I’m an advocate of the okra for beginners in urban gardening. Not only is it easy to cultivate and grow, it also provides numerous health benefits for the family. Okra contains a lot of vitamins and minerals, including vitamin B and C, folic acid and calcium. It is also rich in fiber and low in cholesterol. Okra water has been known to regulate blood sugar levels, especially for diabetics.
Also known as lady’s fingers or gumbo, okra is one of the easiest vegetables to grow in our climate zone. In the Philippines, it is a popular vegetable, whether cooked alone or combined with other local vegetables. The plant is very sturdy, as it can withstand even the scorching summer heat that we have here in Manila. With proper care, the okra plant will produce regularly all year round.
Here are a few simple tips in growing okra in a container:
Start from okra seeds
Sow the seeds in a seed tray. When buying seeds, I would always recommend the local brand because these seeds have been developed and hybrid tested to withstand our local weather conditions. I had once tried to use seeds from the actual okra pods that I bought in the grocery but they did not germinate successfully.
Transplant the seedling
As soon as the 2nd set of leaves appear, you can transplant the seedlings into a medium sized pot (about 6-8 inches in diameter). This is only temporary, so as to allow the okra to establish its roots first before transplanting into a bigger pot. Also for practical reasons, you want to make sure that the seedling will thrive successfully, before you invest more time money with a bigger pot. Use a well-draining soil with a good amount of compost.
Choose a large container
As soon as the seedling reaches about 2 feet in height after around 3 weeks, you can transfer the plant into a large pot (minimum of 18 inches in diameter). Make sure there are enough holes at the bottom for the water to drain properly.
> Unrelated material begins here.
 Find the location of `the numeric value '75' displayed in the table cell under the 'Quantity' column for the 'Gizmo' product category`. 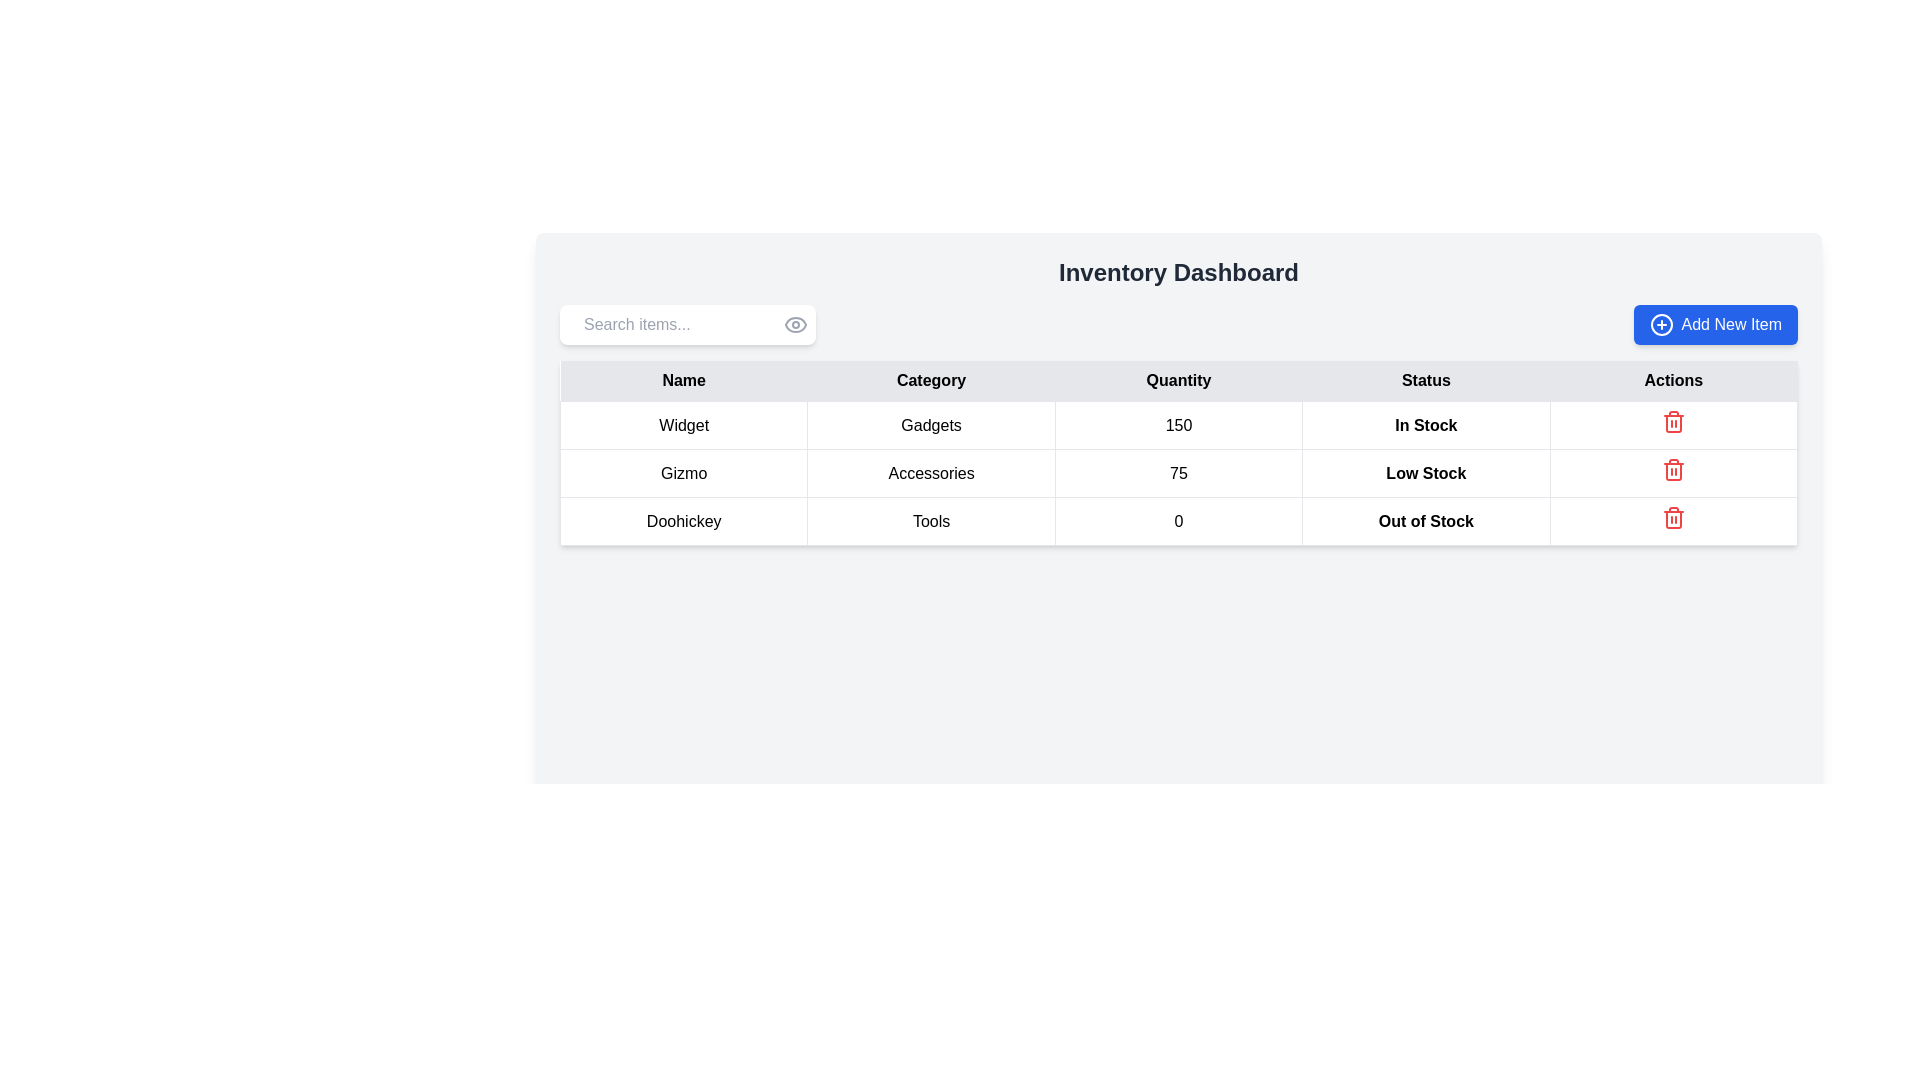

The rule is: the bigger, the better. The bigger the pot, the taller the plant can grow and the more productive it will be. But of course, a bigger pot is more expensive and requires more potting soil. Okra can grow up to 5 feet, when planted directly in the ground.
Fertilize once a month.
Nutrients in the soil get depleted faster when using a container. Fertilize the soil at the sides of the pot where the root tips are mostly concentrated. There are commercially available organic fertilizers, but homemade fertilizers like coffee grounds and discarded fish parts (after cleaning the raw fish) are also as effective. Make sure to bury the organic fertilizer about 4 inches into the ground or soil.
Do not overwater
Depending on the climate zone, you should water the plants twice a week, or when the soil feels dry. To find out if the soil is dry, check if the soil is still moist when you dig about an inch into it. Water deeply, or until a little water starts to drip out of the container.
Spray pesticide every 3 -4 weeks
Okra plants can be prone to common pests, like aphids and spider mites. Spray them with organic pesticide every month, or every other week if there is heavy infestation.
Harvest in 3-4 days after the flower falls off and the small pod appears
Do not wait longer than 5 days before you harvest. The okra pods will become hardened and may not be ideal for cooking though you can still use them to make your okra water. Typically, the pods can grow to around 6 inches but I usually start to harvest on the 3rd day when the pods are still young and tender.